Une grande fille tira Pécuchet par la redingote ; un vieux en lunettes lui posa la main sur l’épaule ; tous braillaient à la fois ; puis, quittant leurs baraques, ils vinrent les entourer, redoublaient de sollicitations et d’injures.

Bouvard n’y tint plus.

— Laissez-nous tranquilles, nom de Dieu !

La tourbe s’écarta.

Mais une grosse femme les suivit quelque temps sur la place et cria qu’ils s’en repentiraient.

En rentrant à l’auberge, ils trouvèrent, dans le café, Gouttman. Son négoce l’appelait en ces parages, et il causait avec un individu examinant des bordereaux sur la table devant eux.

Cet individu avait une casquette de cuir, un pantalon très large, le teint rouge et la taille fine malgré ses cheveux blancs, l’air à la fois d’un officier en retraite et d’un vieux cabotin.
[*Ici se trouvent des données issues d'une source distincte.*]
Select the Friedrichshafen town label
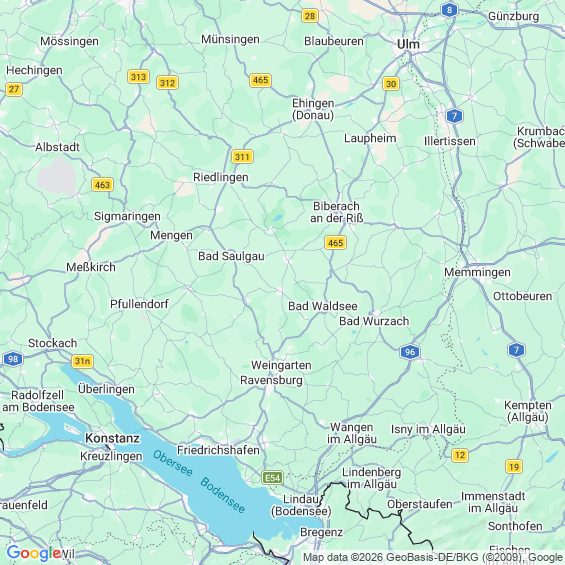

De temps à autre, il lâchait un juron, puis, sur un mot de Gouttman dit plus bas, se calmait de suite, et passait à un autre papier.

Bouvard qui l’observait, au bout d’un quart d’heure s’approcha de lui.

— Barberou, je crois ?

— Bouvard ! s’écria l’homme à la casquette.

Et ils s’embrassèrent.

Barberou, depuis vingt ans, avait enduré toutes sortes de fortunes.